To illustrate the exnexstan package, we use the data shown in Table 1 of Neuenschwander et al. (2015). The data come from a basket clinical trial conducted to assess the efficacy of the cancer therapy, Imatinib, in multiple disease strata, where the primary outcome variable is binary response to treatment.

A first example

We begin by loading the exnexstan package and supporting packages for data visualization.

library(exnexstan)

library(tidyverse)

library(bayesplot)  # MCMC Diagnostic plots
library(tidybayes)  # Bayesian geoms for ggplot
library(patchwork)  # Plotting tools
library(gt)         # HTML tables
library(extrafont)  # Allow custom fonts

# Set global ggplot theme
theme_set(cowplot::theme_cowplot(font_size=12,
                                 font_family = "Fira Sans"))

# Set bayesplot color scheme
bayesplot::color_scheme_set("viridis")

To fit EXNEX models, use the fit_exnex() function.
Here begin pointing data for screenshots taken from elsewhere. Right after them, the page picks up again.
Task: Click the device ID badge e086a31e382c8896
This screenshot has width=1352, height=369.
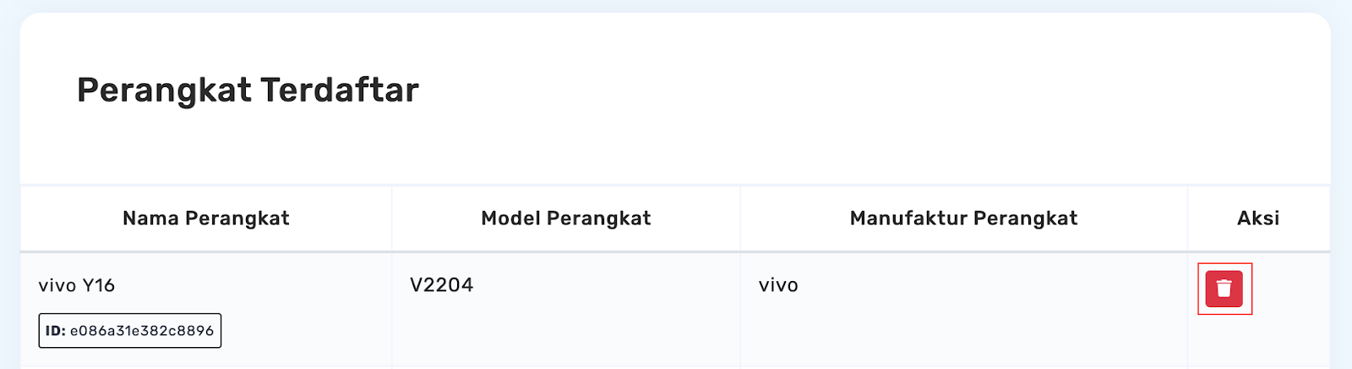Action: point(130,331)
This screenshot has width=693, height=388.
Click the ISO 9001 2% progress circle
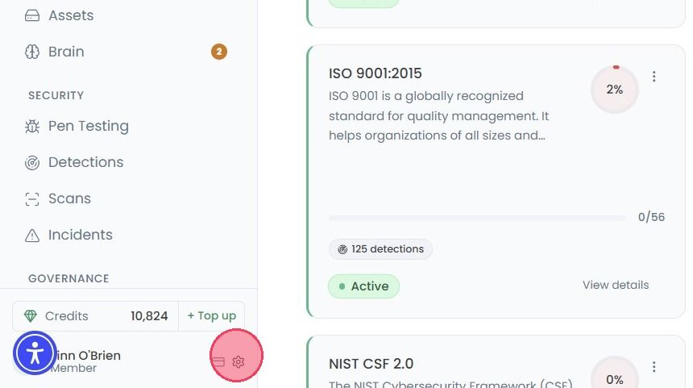[615, 90]

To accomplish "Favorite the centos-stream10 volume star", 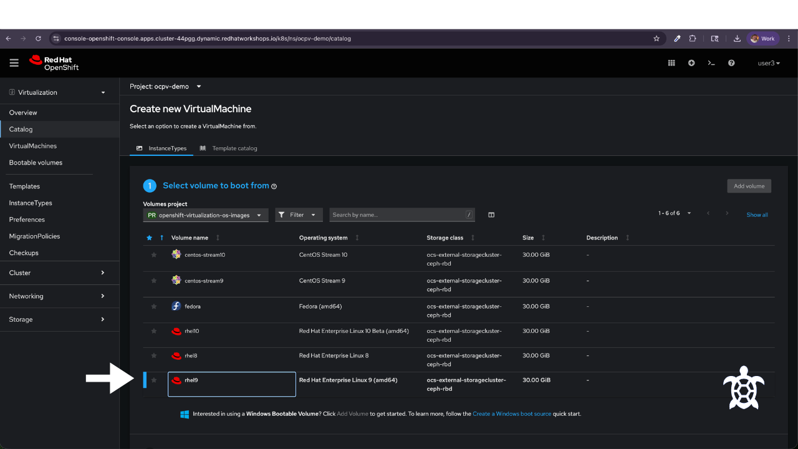I will [154, 254].
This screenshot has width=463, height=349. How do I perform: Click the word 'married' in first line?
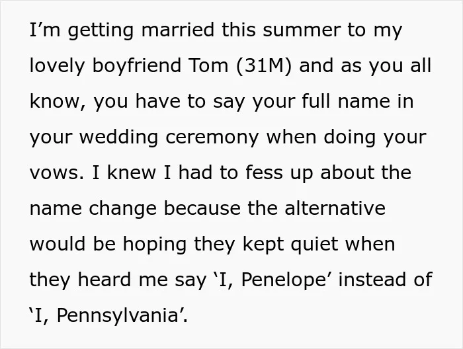(x=178, y=30)
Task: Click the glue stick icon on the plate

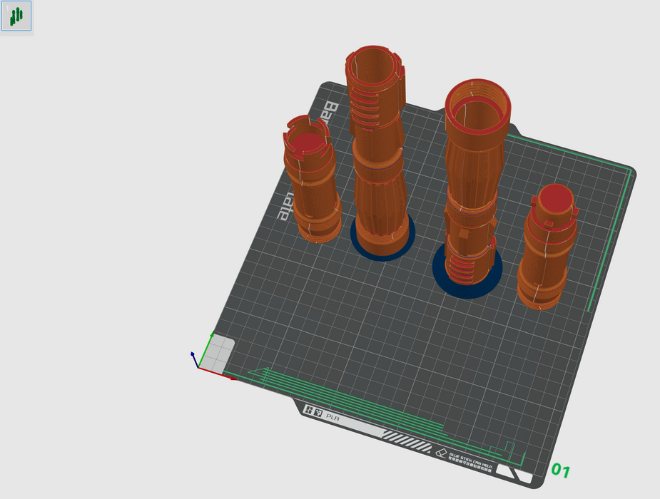Action: pos(441,452)
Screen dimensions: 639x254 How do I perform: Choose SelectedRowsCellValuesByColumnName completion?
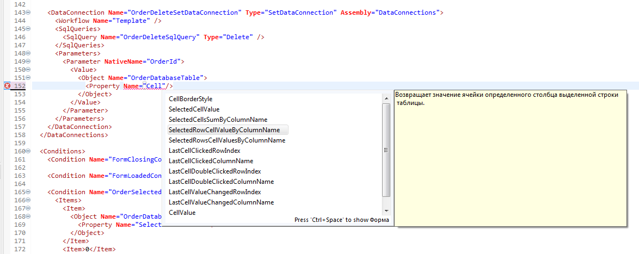tap(227, 140)
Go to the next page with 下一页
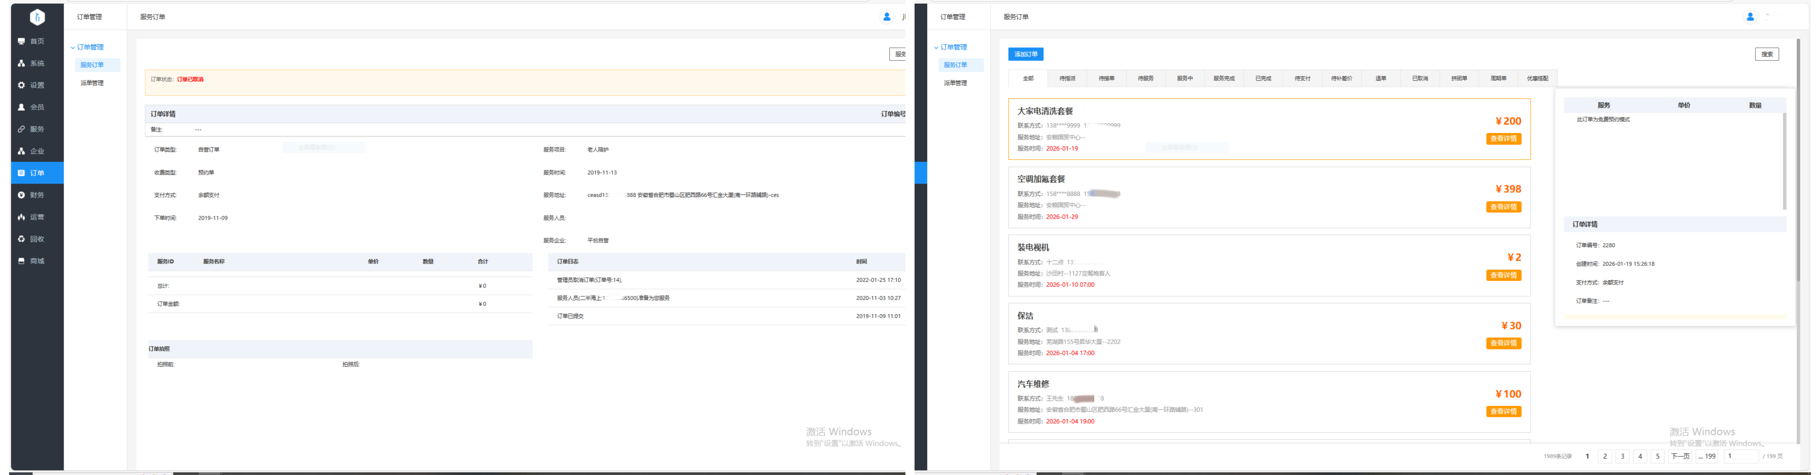 (1679, 457)
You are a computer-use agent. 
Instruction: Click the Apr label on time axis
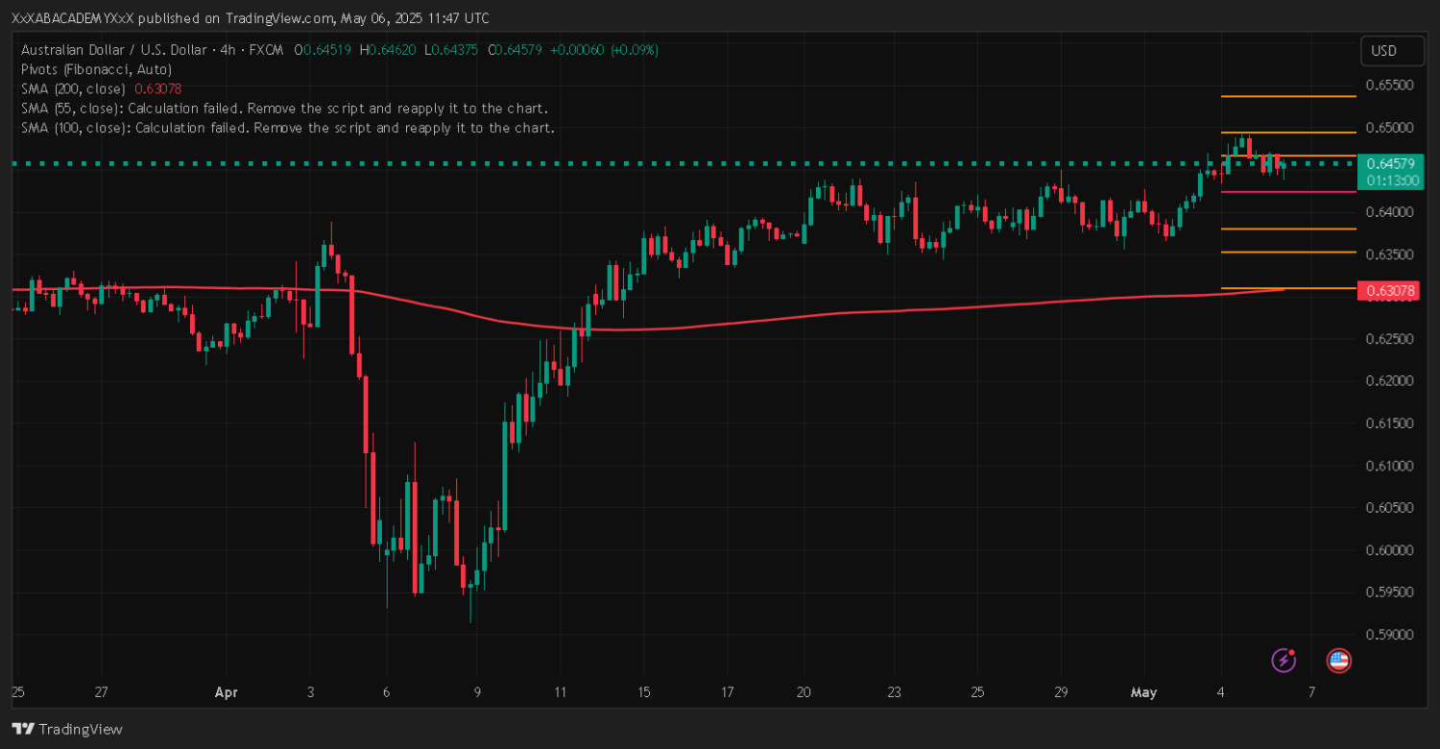click(x=226, y=691)
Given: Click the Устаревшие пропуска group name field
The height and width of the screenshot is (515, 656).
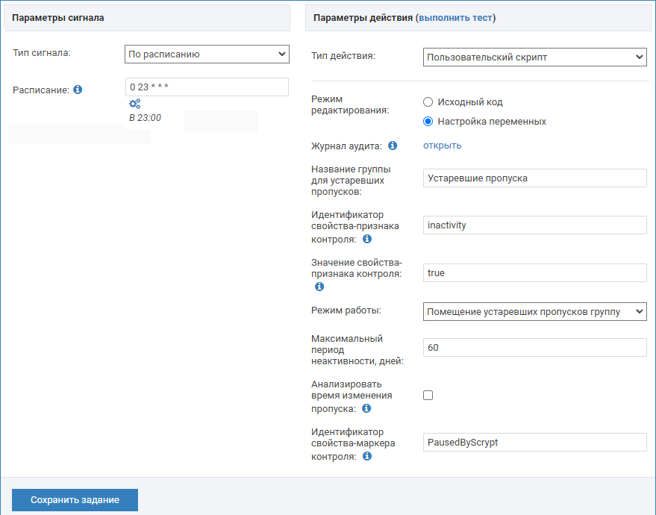Looking at the screenshot, I should tap(534, 178).
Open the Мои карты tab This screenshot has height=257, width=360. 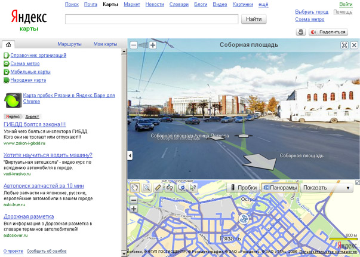tap(106, 44)
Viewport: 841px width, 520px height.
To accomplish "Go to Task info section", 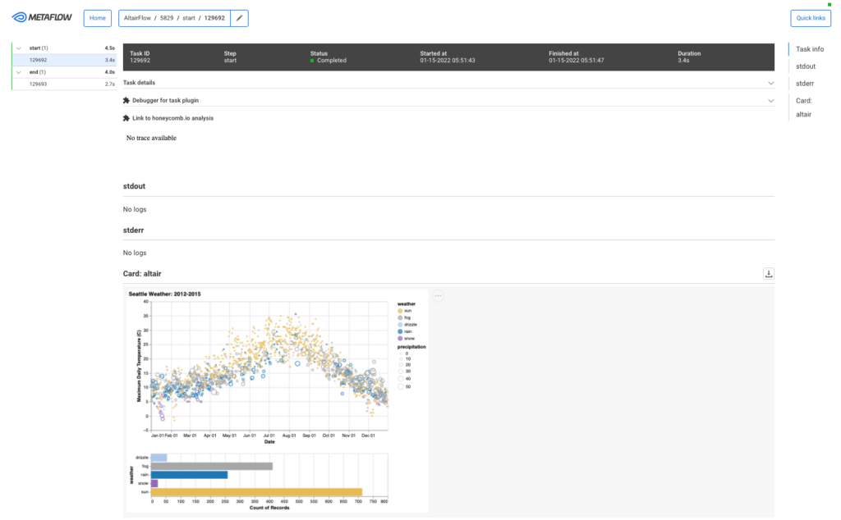I will point(809,49).

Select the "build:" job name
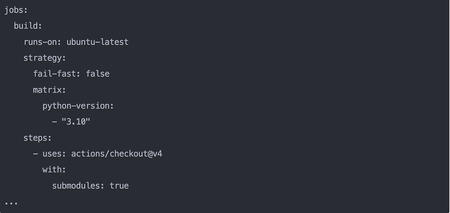28,26
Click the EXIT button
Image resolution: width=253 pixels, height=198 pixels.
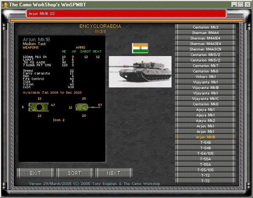35,173
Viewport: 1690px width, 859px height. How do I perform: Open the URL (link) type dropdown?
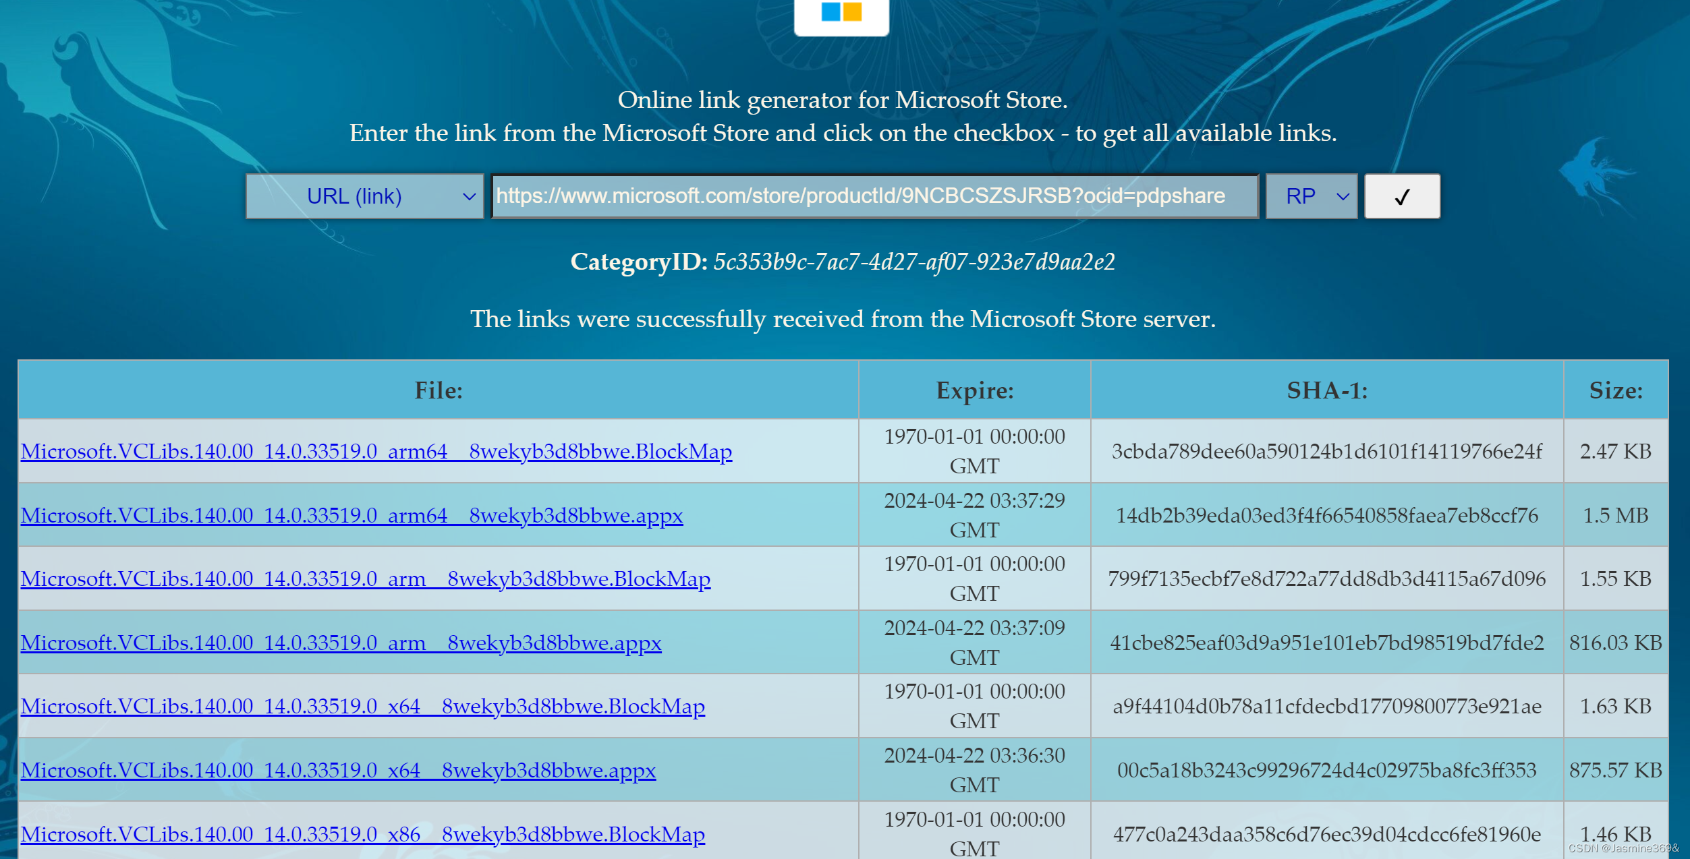pyautogui.click(x=364, y=196)
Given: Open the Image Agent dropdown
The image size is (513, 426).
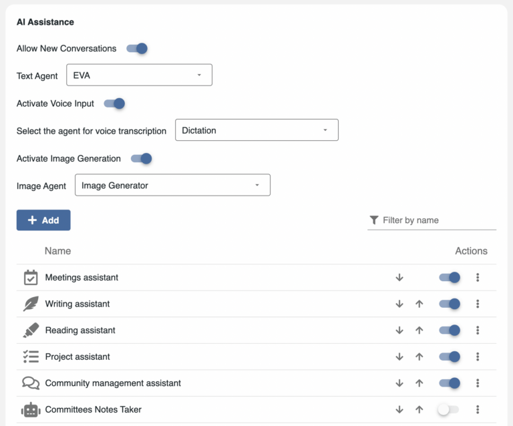Looking at the screenshot, I should click(172, 186).
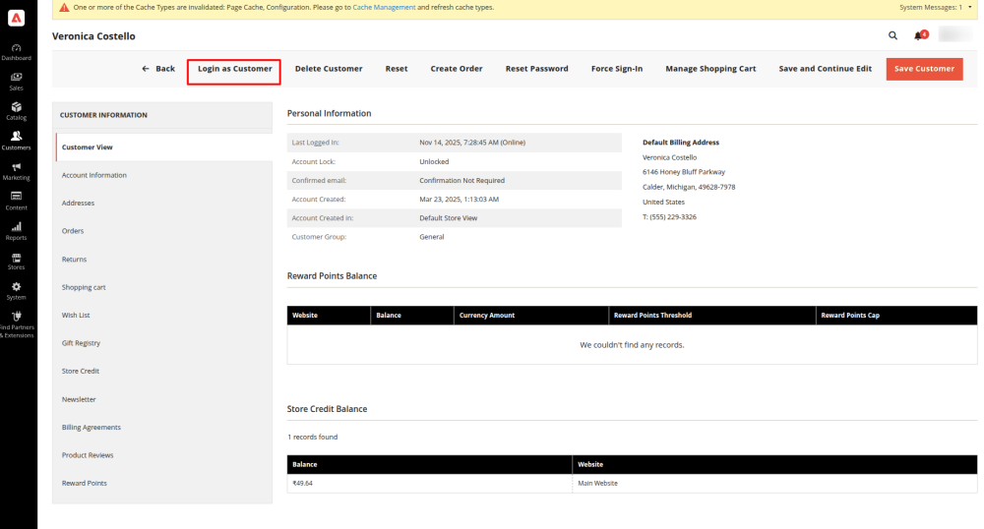Select the Store Credit tab
This screenshot has height=529, width=984.
[81, 371]
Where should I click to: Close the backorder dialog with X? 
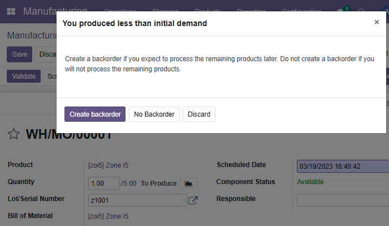pyautogui.click(x=377, y=22)
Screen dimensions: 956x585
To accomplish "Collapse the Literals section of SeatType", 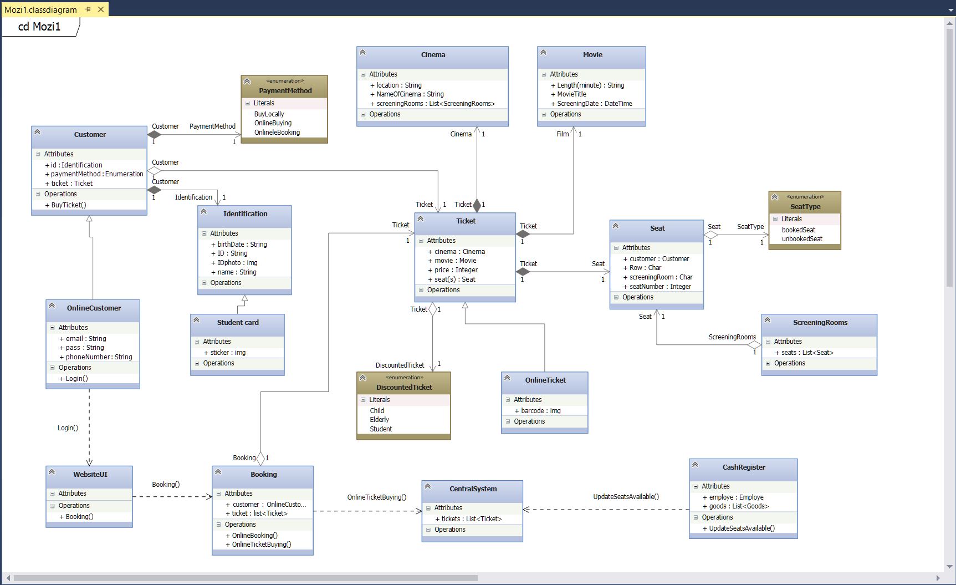I will [x=775, y=218].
We pass in as arguments the data:

r: the number of responses for each strata
n: the sample size for each strata

as well as the parameters to specify the priors. The data r and n must be integers; the model will raise an error if not. For this model, we assume a 0.5 prior probability of exchangeability for each strata, and we use the prior parameters used in the original analysis by Neuenschwander et al. (2015). We set adapt_delta = 0.99, to improve the accuracy of the MCMC sampling in regions of high posterior curvature (see https://mc-stan.org/rstanarm/reference/adapt_delta.html for more details).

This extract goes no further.